_What the exercise asks:_
Across all entries below, how many lines include "chevron"? Answer with the number alone.
── Records to process
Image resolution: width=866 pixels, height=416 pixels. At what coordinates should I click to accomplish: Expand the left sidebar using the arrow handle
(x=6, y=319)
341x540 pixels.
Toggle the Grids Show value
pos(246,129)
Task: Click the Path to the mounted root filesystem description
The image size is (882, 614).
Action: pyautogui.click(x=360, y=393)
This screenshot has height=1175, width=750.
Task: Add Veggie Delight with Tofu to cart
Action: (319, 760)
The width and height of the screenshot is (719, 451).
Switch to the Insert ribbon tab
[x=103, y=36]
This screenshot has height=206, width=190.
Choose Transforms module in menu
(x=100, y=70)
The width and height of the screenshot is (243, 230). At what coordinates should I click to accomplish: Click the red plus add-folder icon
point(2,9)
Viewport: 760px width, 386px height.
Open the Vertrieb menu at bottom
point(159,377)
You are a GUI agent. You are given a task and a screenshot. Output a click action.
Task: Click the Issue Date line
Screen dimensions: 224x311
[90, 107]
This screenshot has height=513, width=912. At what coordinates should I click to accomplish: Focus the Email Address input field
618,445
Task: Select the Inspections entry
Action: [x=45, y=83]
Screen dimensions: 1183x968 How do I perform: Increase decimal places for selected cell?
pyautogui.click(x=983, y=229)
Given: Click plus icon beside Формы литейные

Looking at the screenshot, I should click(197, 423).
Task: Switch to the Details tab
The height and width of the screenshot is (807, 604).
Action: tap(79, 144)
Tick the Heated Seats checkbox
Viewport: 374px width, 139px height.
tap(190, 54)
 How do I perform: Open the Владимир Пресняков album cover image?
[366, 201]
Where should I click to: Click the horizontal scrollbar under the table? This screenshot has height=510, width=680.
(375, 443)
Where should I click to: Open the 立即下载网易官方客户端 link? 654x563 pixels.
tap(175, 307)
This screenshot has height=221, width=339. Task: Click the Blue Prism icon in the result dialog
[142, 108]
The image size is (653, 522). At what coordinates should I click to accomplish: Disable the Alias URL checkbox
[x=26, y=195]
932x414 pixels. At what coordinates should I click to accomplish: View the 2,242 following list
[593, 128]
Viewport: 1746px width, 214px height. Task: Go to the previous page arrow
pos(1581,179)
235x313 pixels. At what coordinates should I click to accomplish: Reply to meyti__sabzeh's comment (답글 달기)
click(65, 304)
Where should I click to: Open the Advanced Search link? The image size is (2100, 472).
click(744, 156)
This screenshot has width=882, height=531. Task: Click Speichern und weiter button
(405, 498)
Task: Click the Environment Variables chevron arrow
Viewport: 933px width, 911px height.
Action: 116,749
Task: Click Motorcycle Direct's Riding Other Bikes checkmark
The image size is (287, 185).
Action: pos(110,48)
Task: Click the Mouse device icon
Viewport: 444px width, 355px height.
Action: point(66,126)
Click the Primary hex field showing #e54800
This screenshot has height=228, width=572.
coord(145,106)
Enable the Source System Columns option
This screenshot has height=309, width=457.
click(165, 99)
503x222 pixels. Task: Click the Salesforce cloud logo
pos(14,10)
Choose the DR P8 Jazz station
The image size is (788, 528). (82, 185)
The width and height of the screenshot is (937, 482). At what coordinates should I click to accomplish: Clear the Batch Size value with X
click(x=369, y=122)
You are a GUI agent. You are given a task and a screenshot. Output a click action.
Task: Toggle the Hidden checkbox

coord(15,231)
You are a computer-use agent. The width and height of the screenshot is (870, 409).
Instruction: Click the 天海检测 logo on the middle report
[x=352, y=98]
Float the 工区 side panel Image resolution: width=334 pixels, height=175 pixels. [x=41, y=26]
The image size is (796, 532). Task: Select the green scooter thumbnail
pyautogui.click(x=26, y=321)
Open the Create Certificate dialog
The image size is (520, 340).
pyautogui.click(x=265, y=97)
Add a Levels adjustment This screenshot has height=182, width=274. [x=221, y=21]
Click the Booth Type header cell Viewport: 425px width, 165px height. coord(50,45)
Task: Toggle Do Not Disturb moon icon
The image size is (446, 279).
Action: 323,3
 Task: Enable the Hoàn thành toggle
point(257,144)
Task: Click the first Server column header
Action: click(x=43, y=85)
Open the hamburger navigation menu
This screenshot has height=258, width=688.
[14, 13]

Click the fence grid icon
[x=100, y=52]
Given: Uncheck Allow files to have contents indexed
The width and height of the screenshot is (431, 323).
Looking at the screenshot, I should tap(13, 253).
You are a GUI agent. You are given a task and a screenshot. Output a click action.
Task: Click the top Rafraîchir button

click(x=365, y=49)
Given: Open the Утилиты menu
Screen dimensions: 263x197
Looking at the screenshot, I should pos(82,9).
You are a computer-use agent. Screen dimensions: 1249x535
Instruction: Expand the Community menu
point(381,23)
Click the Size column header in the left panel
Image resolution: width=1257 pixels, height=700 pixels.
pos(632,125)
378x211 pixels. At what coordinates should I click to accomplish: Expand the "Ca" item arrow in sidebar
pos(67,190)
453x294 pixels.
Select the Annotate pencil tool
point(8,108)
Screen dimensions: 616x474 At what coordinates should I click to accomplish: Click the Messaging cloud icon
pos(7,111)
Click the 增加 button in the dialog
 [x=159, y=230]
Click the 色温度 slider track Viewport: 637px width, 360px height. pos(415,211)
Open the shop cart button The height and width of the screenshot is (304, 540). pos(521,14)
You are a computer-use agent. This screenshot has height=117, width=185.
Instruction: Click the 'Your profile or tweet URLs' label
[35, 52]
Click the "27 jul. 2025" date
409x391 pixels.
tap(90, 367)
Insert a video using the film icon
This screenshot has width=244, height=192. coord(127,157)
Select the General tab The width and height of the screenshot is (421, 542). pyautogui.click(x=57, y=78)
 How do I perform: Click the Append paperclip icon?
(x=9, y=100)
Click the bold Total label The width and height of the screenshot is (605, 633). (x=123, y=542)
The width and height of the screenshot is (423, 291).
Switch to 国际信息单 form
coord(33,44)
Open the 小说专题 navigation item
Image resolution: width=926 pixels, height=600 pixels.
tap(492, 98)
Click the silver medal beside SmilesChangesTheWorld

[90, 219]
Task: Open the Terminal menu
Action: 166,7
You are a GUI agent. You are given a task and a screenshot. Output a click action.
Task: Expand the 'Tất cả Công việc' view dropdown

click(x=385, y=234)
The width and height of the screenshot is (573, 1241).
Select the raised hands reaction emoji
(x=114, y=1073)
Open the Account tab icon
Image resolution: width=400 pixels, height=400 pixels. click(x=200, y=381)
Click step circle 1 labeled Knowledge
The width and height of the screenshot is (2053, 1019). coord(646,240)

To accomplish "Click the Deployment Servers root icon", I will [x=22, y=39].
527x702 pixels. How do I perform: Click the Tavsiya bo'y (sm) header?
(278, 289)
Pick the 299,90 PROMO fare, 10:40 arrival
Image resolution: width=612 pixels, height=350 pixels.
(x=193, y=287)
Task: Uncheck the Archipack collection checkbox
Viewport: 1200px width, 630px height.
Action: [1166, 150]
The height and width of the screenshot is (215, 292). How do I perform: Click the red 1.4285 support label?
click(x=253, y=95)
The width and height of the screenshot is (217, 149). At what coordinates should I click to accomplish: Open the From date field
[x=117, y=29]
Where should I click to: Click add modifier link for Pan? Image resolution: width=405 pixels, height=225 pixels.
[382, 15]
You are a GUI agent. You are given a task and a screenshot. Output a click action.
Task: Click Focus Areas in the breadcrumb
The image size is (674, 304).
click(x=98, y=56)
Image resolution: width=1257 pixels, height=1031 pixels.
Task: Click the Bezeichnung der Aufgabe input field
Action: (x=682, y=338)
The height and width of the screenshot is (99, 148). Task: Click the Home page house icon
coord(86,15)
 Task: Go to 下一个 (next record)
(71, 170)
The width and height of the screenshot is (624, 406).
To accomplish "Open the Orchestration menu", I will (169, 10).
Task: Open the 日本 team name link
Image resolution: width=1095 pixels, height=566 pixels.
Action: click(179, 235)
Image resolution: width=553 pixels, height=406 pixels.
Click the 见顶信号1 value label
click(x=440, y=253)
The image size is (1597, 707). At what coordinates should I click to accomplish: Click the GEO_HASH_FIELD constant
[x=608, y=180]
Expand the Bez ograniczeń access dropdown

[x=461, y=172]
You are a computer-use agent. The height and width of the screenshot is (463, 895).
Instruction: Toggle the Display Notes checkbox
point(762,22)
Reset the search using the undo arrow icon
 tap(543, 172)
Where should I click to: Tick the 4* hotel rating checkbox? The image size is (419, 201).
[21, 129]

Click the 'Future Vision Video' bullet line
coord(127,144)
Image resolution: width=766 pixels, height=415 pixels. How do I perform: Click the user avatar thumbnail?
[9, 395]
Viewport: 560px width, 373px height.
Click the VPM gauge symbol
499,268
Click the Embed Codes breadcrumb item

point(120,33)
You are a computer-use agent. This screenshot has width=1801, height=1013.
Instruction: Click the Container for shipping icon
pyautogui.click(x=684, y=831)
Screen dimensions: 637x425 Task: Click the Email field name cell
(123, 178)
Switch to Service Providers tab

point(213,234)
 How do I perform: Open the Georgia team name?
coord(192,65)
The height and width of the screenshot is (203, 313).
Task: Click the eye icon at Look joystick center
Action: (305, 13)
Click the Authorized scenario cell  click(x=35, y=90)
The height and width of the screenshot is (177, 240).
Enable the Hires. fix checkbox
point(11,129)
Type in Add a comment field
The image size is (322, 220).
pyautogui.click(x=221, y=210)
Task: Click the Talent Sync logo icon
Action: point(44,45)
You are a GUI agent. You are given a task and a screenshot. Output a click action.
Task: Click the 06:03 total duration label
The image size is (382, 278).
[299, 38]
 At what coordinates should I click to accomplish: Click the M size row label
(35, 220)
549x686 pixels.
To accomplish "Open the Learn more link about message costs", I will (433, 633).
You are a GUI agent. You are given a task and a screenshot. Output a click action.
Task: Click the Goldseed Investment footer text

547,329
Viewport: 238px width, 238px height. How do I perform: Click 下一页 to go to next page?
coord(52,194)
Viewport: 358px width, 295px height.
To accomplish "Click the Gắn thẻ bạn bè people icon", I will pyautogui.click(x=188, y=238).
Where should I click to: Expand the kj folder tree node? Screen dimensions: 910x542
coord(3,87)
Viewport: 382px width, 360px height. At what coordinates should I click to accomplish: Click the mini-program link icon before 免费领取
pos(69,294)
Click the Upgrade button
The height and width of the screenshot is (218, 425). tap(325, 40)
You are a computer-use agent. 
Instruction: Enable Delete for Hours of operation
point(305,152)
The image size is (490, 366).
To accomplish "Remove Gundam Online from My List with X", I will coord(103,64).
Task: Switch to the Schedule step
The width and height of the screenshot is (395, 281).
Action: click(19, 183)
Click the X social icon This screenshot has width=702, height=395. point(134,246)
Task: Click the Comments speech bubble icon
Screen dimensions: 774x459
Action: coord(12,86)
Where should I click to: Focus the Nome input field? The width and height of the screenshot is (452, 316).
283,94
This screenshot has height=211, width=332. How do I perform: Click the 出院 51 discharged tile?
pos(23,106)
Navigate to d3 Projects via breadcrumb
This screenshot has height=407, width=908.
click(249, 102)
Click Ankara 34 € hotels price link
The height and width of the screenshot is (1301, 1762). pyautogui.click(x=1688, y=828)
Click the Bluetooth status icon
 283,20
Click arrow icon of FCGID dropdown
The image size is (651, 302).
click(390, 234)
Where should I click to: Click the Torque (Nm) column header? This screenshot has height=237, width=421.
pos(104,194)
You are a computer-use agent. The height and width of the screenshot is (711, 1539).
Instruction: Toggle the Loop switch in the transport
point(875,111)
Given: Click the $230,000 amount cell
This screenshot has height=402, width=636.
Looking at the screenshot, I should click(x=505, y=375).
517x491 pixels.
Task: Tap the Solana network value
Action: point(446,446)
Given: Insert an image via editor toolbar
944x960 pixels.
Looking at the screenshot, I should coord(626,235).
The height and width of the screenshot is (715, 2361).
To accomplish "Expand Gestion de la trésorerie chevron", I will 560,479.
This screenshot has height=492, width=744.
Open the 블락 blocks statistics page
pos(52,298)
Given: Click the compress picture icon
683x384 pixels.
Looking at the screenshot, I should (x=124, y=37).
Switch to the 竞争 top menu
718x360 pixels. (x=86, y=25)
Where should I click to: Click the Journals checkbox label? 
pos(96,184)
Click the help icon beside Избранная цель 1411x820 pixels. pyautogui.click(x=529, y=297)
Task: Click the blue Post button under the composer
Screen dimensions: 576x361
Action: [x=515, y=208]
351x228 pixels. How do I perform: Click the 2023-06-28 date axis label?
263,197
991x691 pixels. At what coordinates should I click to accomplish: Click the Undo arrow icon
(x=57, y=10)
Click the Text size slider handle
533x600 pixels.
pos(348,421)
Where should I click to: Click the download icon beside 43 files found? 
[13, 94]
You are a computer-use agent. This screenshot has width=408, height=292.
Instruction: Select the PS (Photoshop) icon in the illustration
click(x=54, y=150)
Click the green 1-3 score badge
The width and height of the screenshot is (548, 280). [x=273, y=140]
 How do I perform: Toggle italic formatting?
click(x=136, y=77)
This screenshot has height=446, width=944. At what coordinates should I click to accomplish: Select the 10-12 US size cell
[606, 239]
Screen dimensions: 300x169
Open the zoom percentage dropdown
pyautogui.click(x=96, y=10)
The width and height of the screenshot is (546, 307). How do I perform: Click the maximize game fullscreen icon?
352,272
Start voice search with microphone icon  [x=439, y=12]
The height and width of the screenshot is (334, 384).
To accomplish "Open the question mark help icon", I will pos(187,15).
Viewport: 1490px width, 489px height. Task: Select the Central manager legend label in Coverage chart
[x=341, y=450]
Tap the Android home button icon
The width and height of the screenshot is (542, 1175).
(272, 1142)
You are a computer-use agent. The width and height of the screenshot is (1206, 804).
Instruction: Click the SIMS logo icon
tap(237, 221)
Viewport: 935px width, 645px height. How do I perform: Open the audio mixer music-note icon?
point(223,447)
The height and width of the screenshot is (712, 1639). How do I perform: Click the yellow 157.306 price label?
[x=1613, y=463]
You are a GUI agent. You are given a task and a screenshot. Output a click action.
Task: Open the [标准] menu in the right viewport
────
_Expected output:_
2